Reading the replies to a video is one way to figure out if the clip may be old footage. But some Twitter users sharing misleading videos hide replies or limit who can respond. Twitter added those tools to partly combat abuse and spam. 

One tweet posted Wednesday by @Bajrangi_lama claimed to show the Ukrainian army shooting down a Russian jet. The user hid the replies to the video that said it was an old video. Twitter users can view hidden replies if they click on a gray icon next to the time and date of a tweet. @Bajrangi_lama didn’t respond to a request for comment.

Twitter didn’t answer questions about whether its tools are being abused to fuel the spread of misinformation.

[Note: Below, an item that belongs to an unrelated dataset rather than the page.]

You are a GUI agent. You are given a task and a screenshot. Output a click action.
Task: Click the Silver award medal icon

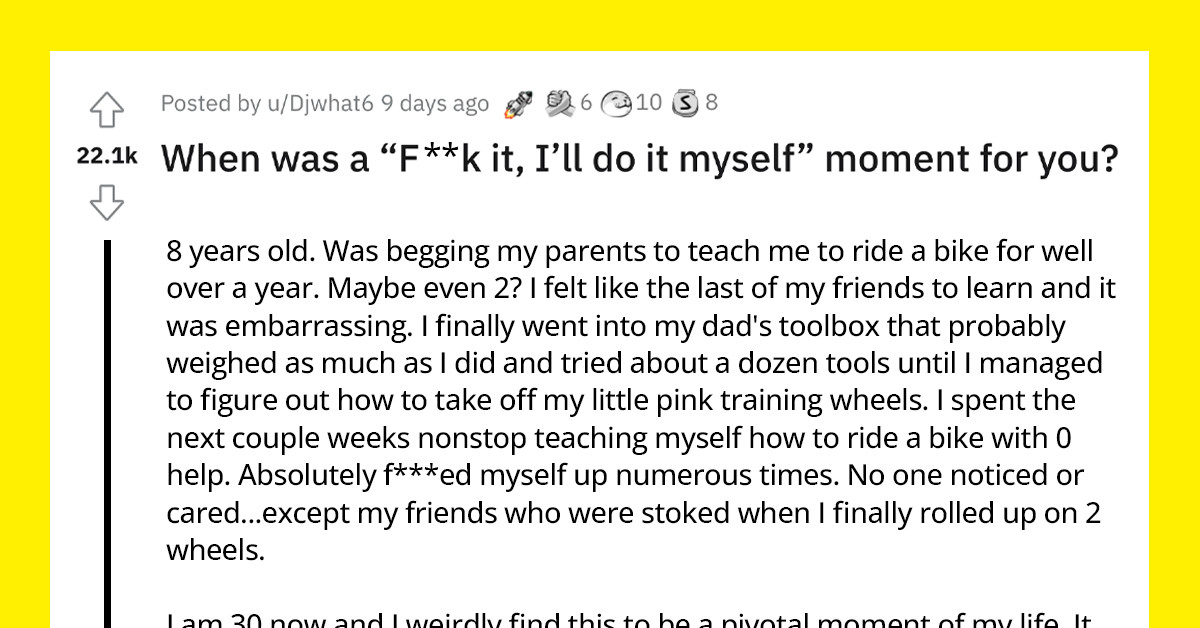click(687, 101)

Facebook said it will take down content that violate its rules and is working with third-party fact checkers to debunk false claims. If a fact checker rates a piece of content as false, it’s shown lower in the Feed so fewer people see it. The company is also adding labels on false content and applying labels to state-controlled media publishers. “We are taking extensive steps to fight the spread of misinformation on our services in the region and continuing to consult with outside experts,” a Facebook spokesman said in a statement.

A spokeswoman for short-form video app TikTok said it would remove any misleading videos that violate its misinformation policy.

Caulfield said in times of crisis there’s often pressure among social media users to be first in their group of friends or followers to share content, leading them to make “a lot of bad decisions.” But people should ask themselves about where any piece of content they see on social media comes from and if it’s been verified. If they can’t answer these questions, he said, they should wait to share.